---- Material to process

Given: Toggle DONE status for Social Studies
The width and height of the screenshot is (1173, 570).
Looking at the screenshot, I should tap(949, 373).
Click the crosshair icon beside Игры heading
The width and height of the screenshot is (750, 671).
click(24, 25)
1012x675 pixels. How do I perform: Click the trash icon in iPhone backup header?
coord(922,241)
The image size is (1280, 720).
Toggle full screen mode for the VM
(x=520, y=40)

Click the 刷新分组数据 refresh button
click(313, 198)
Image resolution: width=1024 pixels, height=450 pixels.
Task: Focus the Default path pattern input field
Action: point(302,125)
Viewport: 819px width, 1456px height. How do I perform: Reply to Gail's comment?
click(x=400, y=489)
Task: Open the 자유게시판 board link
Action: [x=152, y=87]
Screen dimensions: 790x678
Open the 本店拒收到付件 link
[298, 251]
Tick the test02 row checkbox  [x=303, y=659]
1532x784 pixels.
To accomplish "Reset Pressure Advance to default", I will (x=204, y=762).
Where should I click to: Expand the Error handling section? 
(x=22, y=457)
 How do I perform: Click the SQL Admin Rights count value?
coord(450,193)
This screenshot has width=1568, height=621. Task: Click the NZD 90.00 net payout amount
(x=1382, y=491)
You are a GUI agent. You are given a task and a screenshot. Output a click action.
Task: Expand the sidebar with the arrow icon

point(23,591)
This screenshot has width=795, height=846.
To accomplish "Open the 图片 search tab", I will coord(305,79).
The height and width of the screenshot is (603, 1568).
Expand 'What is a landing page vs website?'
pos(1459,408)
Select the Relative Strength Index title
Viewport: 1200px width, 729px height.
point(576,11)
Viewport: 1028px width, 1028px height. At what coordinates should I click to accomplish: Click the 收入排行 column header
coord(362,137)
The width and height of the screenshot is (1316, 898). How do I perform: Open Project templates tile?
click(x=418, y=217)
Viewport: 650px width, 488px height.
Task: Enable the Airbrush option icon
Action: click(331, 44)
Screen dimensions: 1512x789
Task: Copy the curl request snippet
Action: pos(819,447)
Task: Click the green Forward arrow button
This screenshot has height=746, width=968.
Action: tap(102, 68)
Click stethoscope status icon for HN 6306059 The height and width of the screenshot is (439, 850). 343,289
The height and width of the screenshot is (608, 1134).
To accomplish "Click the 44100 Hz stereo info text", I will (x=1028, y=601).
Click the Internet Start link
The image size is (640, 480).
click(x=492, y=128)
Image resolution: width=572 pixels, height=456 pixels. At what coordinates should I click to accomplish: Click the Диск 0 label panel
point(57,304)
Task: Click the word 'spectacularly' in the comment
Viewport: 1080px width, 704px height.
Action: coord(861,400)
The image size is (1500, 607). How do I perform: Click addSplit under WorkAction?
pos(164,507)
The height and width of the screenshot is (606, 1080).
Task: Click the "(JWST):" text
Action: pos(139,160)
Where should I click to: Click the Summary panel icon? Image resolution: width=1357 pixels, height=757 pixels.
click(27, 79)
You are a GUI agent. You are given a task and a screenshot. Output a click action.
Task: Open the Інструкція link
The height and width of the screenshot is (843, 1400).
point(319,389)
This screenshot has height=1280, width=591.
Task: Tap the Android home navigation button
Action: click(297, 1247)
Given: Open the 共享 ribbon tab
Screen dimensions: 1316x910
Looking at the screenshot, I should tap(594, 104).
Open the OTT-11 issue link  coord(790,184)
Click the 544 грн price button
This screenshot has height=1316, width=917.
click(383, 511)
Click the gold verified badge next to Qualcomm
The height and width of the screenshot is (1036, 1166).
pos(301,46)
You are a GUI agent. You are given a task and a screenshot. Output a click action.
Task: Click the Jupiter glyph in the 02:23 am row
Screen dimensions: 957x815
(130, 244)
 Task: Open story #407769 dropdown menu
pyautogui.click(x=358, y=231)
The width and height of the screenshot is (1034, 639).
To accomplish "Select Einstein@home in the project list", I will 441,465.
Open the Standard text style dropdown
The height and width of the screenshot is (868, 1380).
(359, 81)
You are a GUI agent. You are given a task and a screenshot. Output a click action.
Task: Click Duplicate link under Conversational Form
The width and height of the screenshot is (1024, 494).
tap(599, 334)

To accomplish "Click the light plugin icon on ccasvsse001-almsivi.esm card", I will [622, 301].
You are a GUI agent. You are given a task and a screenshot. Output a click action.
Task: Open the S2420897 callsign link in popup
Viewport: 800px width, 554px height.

--------

* [Task details]: Please write out all of the records above again, word for word, leaving nothing out.

* [Written reply]:
Given: Toggle DONE status for Social Studies
The width and height of the screenshot is (1173, 570).
Looking at the screenshot, I should tap(949, 373).
Click the crosshair icon beside Игры heading
The width and height of the screenshot is (750, 671).
click(24, 25)
1012x675 pixels. How do I perform: Click the trash icon in iPhone backup header?
coord(922,241)
The image size is (1280, 720).
Toggle full screen mode for the VM
(x=520, y=40)

Click the 刷新分组数据 refresh button
click(313, 198)
Image resolution: width=1024 pixels, height=450 pixels.
Task: Focus the Default path pattern input field
Action: point(302,125)
Viewport: 819px width, 1456px height. How do I perform: Reply to Gail's comment?
click(x=400, y=489)
Task: Open the 자유게시판 board link
Action: [x=152, y=87]
Screen dimensions: 790x678
Open the 本店拒收到付件 link
[298, 251]
Tick the test02 row checkbox  [x=303, y=659]
1532x784 pixels.
To accomplish "Reset Pressure Advance to default", I will (x=204, y=762).
Where should I click to: Expand the Error handling section? 
(x=22, y=457)
 How do I perform: Click the SQL Admin Rights count value?
coord(450,193)
This screenshot has width=1568, height=621. Task: Click the NZD 90.00 net payout amount
(x=1382, y=491)
You are a GUI agent. You are given a task and a screenshot. Output a click action.
Task: Expand the sidebar with the arrow icon

point(23,591)
This screenshot has width=795, height=846.
To accomplish "Open the 图片 search tab", I will coord(305,79).
The height and width of the screenshot is (603, 1568).
Expand 'What is a landing page vs website?'
pos(1459,408)
Select the Relative Strength Index title
Viewport: 1200px width, 729px height.
point(576,11)
Viewport: 1028px width, 1028px height. At what coordinates should I click to accomplish: Click the 收入排行 column header
coord(362,137)
The width and height of the screenshot is (1316, 898). How do I perform: Open Project templates tile?
click(x=418, y=217)
Viewport: 650px width, 488px height.
Task: Enable the Airbrush option icon
Action: click(331, 44)
Screen dimensions: 1512x789
Task: Copy the curl request snippet
Action: pos(819,447)
Task: Click the green Forward arrow button
This screenshot has height=746, width=968.
Action: tap(102, 68)
Click stethoscope status icon for HN 6306059 The height and width of the screenshot is (439, 850). 343,289
The height and width of the screenshot is (608, 1134).
To accomplish "Click the 44100 Hz stereo info text", I will (x=1028, y=601).
Click the Internet Start link
The image size is (640, 480).
click(x=492, y=128)
Image resolution: width=572 pixels, height=456 pixels. At what coordinates should I click to accomplish: Click the Диск 0 label panel
point(57,304)
Task: Click the word 'spectacularly' in the comment
Viewport: 1080px width, 704px height.
Action: coord(861,400)
The image size is (1500, 607). How do I perform: Click addSplit under WorkAction?
pos(164,507)
The height and width of the screenshot is (606, 1080).
Task: Click the "(JWST):" text
Action: pos(139,160)
Where should I click to: Click the Summary panel icon? Image resolution: width=1357 pixels, height=757 pixels.
click(27, 79)
You are a GUI agent. You are given a task and a screenshot. Output a click action.
Task: Open the Інструкція link
The height and width of the screenshot is (843, 1400).
point(319,389)
This screenshot has height=1280, width=591.
Task: Tap the Android home navigation button
Action: click(297, 1247)
Given: Open the 共享 ribbon tab
Screen dimensions: 1316x910
Looking at the screenshot, I should tap(594, 104).
Open the OTT-11 issue link  coord(790,184)
Click the 544 грн price button
This screenshot has height=1316, width=917.
click(383, 511)
Click the gold verified badge next to Qualcomm
The height and width of the screenshot is (1036, 1166).
pos(301,46)
You are a GUI agent. You are given a task and a screenshot. Output a click action.
Task: Click the Jupiter glyph in the 02:23 am row
Screen dimensions: 957x815
(130, 244)
 Task: Open story #407769 dropdown menu
pyautogui.click(x=358, y=231)
The width and height of the screenshot is (1034, 639).
To accomplish "Select Einstein@home in the project list", I will 441,465.
Open the Standard text style dropdown
The height and width of the screenshot is (868, 1380).
(359, 81)
You are a GUI agent. You are given a task and a screenshot. Output a click action.
Task: Click Duplicate link under Conversational Form
The width and height of the screenshot is (1024, 494).
tap(599, 334)

To accomplish "Click the light plugin icon on ccasvsse001-almsivi.esm card", I will [622, 301].
You are a GUI agent. You are given a task and a screenshot. Output a click action.
Task: Open the S2420897 callsign link in popup
Viewport: 800px width, 554px height.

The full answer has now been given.